I can honestly say that I heard more weird noises sleeping that night than I ever have before. Like a dream, I sort of can't remember what they all were, but I do remember a particular camel who would not shut up. There were also cats meowing and lots of other animal noises that I'm not too sure what the source was.

The sun rises way early in the desert, so by 6:00 it looked like it was 11:00. We got up right away and headed back on the camels back to the hotel. I think the desert was even cooler the next morning because it wasn't as windy, meaning sand wasn't blowing into your face. However, I was still pretty sore from my first round with the camels, so it wasn't exactly the most comfortable ride ever. We made it back to the hotel and started to pack everything up. We then went back on the 4x4 through the desert and got back on the bus. We were making our way back to Fez that day and stopped in Xaluca along the way to have lunch and lay out by the pool, which was beautiful. We spent the rest of the day on the bus and arrived in Fez that night and pretty much passed out for the night.

DAY 5 = FEZ!! Tour of the Medina
The Medina was pretty much indescribable. Medina translates to 'city'. Its kind of like a huge marketplace. Again, it could have been straight out of Aladdin. No cars are allowed in, everything is transported by donkey. Every 2 minutes someone yells at you to get out of the way because a donkey is coming through. None of the streets have names, and they are all extremely narrow and look exactly alike. If I had gone in there without a guide, there's no doubt in my mind I would still be there now.
This is a picture of a hotel that is not only for people, but also for animals. Maybe that gives you a little idea of what the rest of it was like.
We also went to a berber pharmacy where they had oils, spices, herbal medicine type stuff. The part I could have done without was the tannery. The smell was absolutely unreal. Heinous. I wanted to puke. Ok, you get the point. NASTAY!! Here is a picture of place where they dye the leather:
They also took us to the place where the hand-made rugs are done and we got to see the women actually making them. Their hands were moving so fast it was a blur, very impressive. Its pretty hard to do the Medina justice with just pictures and typing about it. I've never been anywhere like it, and I'm so glad I got to go.

The next day we stopped in Assilah, a small beach town before getting on the ferry back to Tarifa. While exploring around the city me and Andrea happened upon a man with a monkey...
YAY! I finally got my picture with a monkey on top of my head. After I had my turn, the monkey decided Andrea's arm was an appropriate place to relieve itself. Hilarious. Well, not so much for Andrea....
After the monkey incident we made it back to Sevilla without incident. To say the least, it was an excellent trip. It was a lot of time on the bus, causing this to happen:

But every minute spent on the bus was without a doubt worth it.

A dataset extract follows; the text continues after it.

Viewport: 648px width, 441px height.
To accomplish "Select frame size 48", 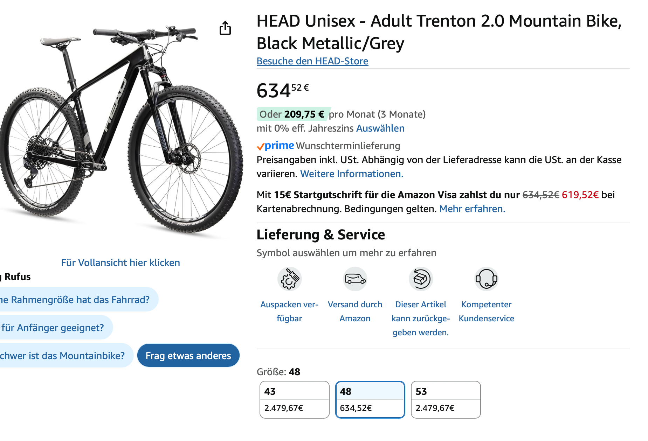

I'm in the home stretch now. Literally. I'll actually be home in exactly a week. I had first exam today and I have two more plus a 7 page paper to write. Andrea's parents are coming this week and we're going to the beach this weekend! I can't wait! Eventually I need to write about how sad I am that I'm leaving, how much I've learned and changed, etc, etc. But I feel I've tourted you enough with this absurdly long entry, so I'll save that for later. I tried to separate by changing up the color of the font!

Whew. Thanks for reading!!! See you soon!